TAREFAS A REALIZAR:
a. Indique se cada afirmação está de acordo com o texto sobre Fernando Pessoa, respondendo sim ou não e citando literalmente as palavras do texto que decidem a resposta: (i) Pessoa nasceu em Lisboa em 13 de junho de 1888; (ii) Ricardo Reis tem data de morte; (iii) heterônimos e pseudônimos são a mesma coisa.
b. Por favor, resuma o texto sobre Fernando Pessoa em duas frases.

DOCUMENTO:
Fernando Pessoa: os 85 anos da morte de vários poetas

Fernando Pessoa: os 85 anos da morte de vários poetas
“Não sou nada (…) À parte isso, tenho em mim todos os sonhos do mundo”

Fernando Pessoa são muitos poetas. Se o Pessoa original nasceu em Lisboa no dia 13 de junho de 1888 e faleceu na mesma cidade, aos 47 anos, em 30 de novembro de 1935, seus heterônimos têm diferentes datas de nascimento e de morte, à exceção de Ricardo Reis, que não tem data de morte. A invenção de tais heterônimos atravessa toda a obra de Pessoa. Heterônimos são autores fictícios que possuem personalidade própria, ao contrário dos pseudônimos. Sendo assim, o autor assume outras personalidades. Cada uma delas seria uma pessoa real, com manifestações artísticas próprias e diversas do autor original, que é chamado de “ortônimo”.

BLOCO DE DADOS:

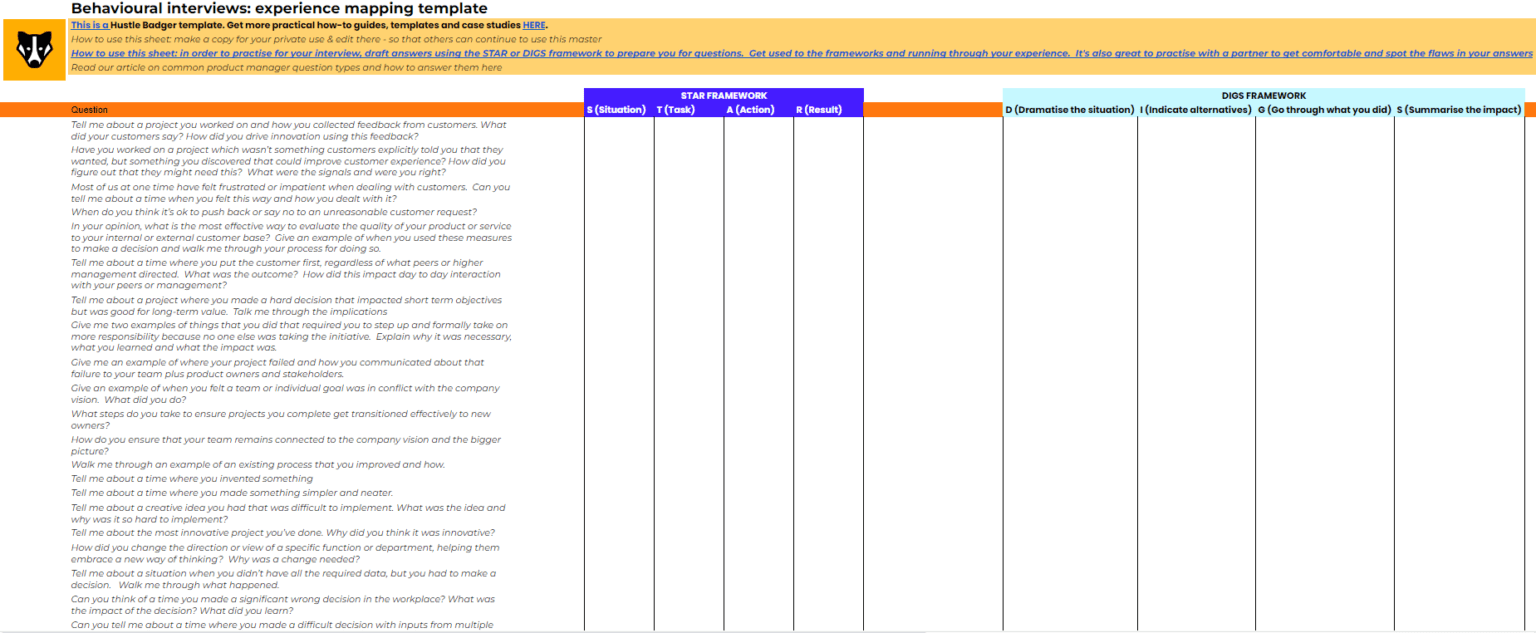Select the 'Read our article on common product manager' line
The image size is (1536, 633).
286,68
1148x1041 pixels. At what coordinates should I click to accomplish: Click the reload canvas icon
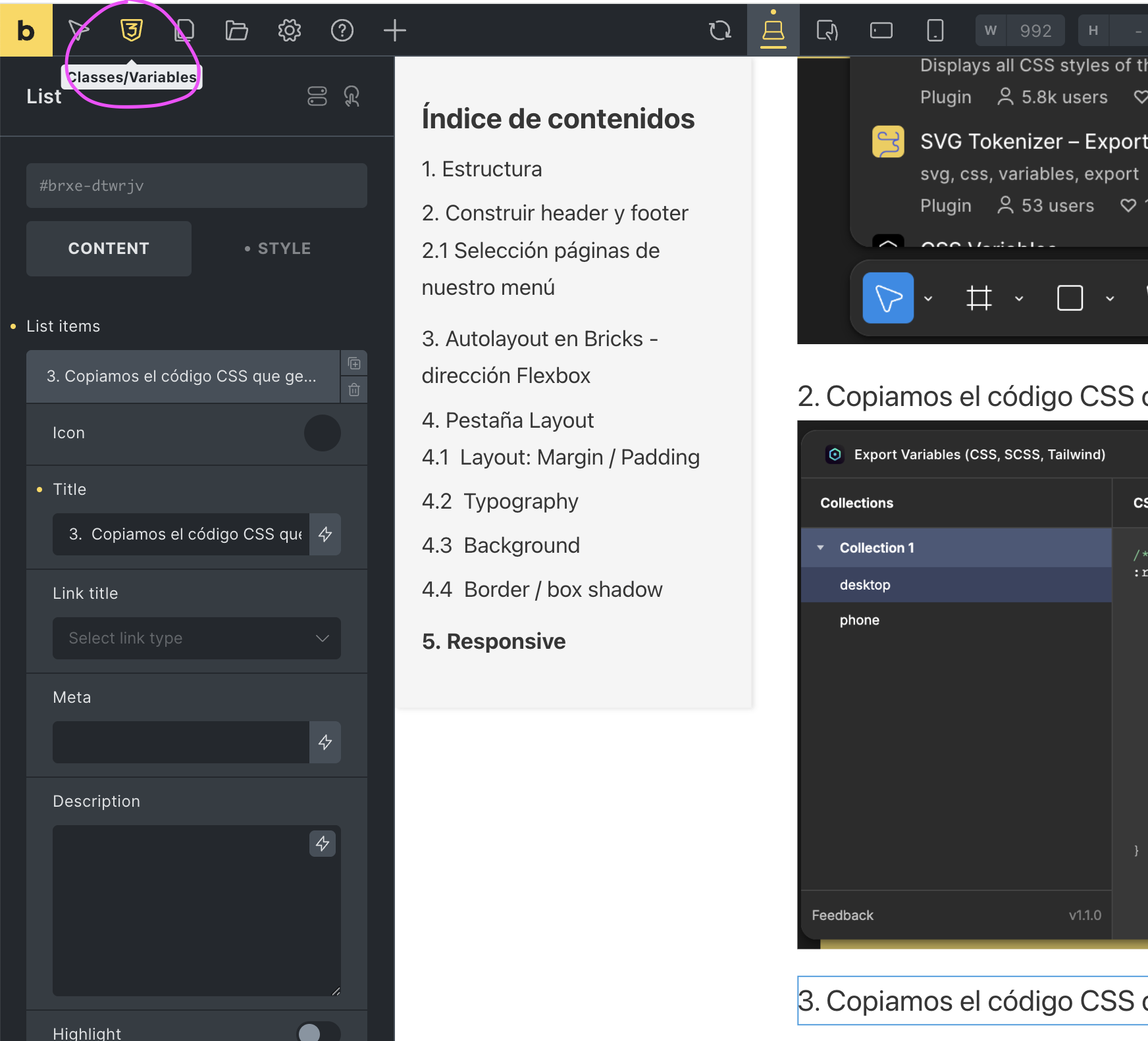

RESPOSTAS ÀS TAREFAS:
a.
(i) Sim: "Se o Pessoa original nasceu em Lisboa no dia 13 de junho de 1888"
(ii) Não: "à exceção de Ricardo Reis, que não tem data de morte"
(iii) Não: "Heterônimos são autores fictícios que possuem personalidade própria, ao contrário dos pseudônimos."

b. Fernando Pessoa nasceu em Lisboa em 13 de junho de 1888 e morreu na mesma cidade em 30 de novembro de 1935, aos 47 anos, e a invenção de heterônimos atravessa toda a sua obra. Ao contrário dos pseudônimos, os heterônimos são autores fictícios com personalidade e manifestações artísticas próprias, diversas das do autor original, chamado de "ortônimo".